___ EXERCISE MATERIAL ___

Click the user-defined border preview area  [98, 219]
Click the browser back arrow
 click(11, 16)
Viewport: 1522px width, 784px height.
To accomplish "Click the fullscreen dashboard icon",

___

*PROBLEM*: With nothing left out, output the whole listing exactly.

*WORKED SOLUTION*:
Click the user-defined border preview area  [98, 219]
Click the browser back arrow
 click(11, 16)
Viewport: 1522px width, 784px height.
To accomplish "Click the fullscreen dashboard icon",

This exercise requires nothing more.